→ **STATED TASK**:
Reproduce the data from the line containing "Viewport: 959px width, 478px" through the end of the data, both ends included, keeping the requests unchanged but multiplying every answer coordinate by 2 and rounding to whole numbers with halves rounded up. Omit the pictures from your reply.
>>
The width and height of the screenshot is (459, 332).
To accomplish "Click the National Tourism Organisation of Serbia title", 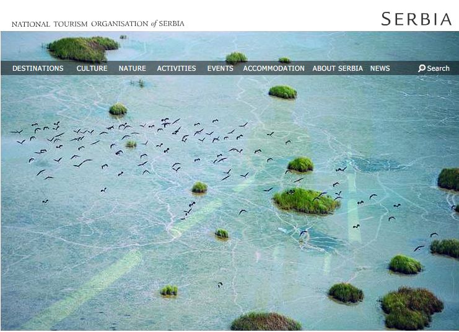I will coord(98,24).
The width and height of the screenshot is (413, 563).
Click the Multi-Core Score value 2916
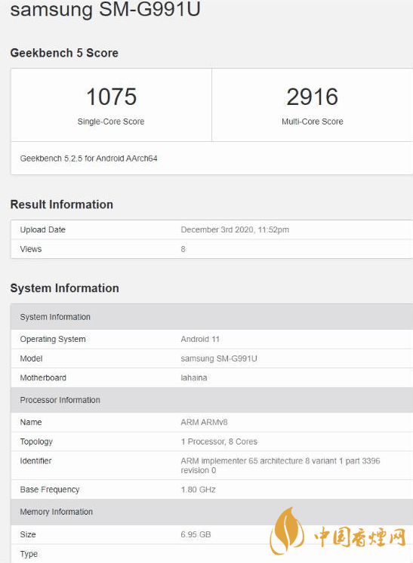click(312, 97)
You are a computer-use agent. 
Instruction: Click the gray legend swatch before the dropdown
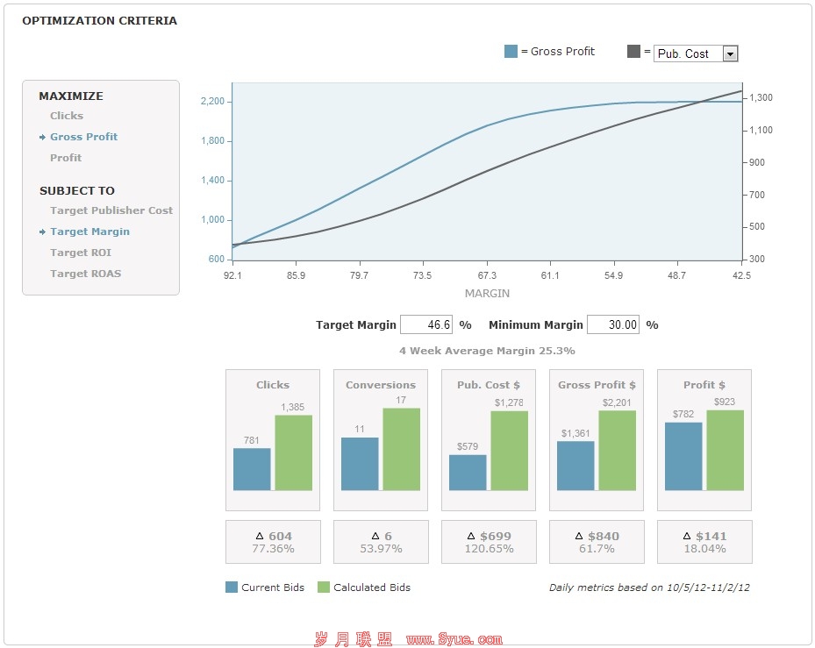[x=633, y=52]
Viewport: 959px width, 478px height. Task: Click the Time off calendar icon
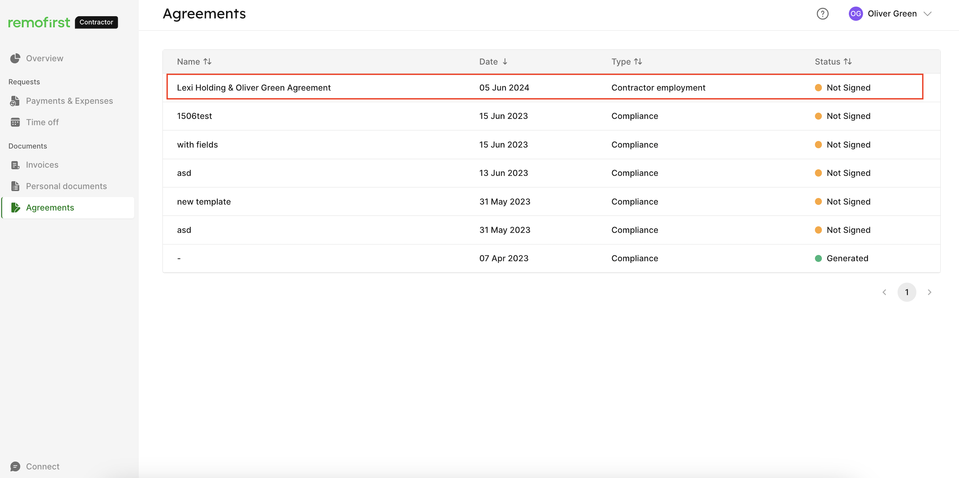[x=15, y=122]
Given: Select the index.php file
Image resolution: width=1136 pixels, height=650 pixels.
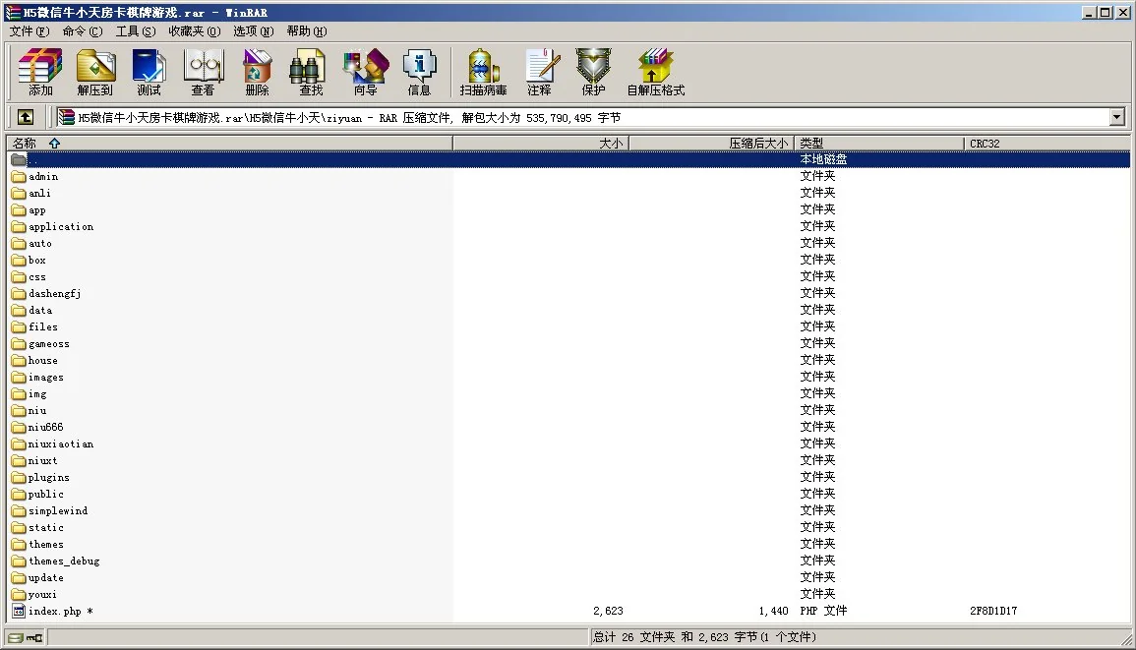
<<
→ **WRITTEN RESPONSE**:
Viewport: 959px width, 478px height. Task: Click the Time off calendar icon
[x=30, y=244]
Given: Select the index.php file
Image resolution: width=1136 pixels, height=650 pixels.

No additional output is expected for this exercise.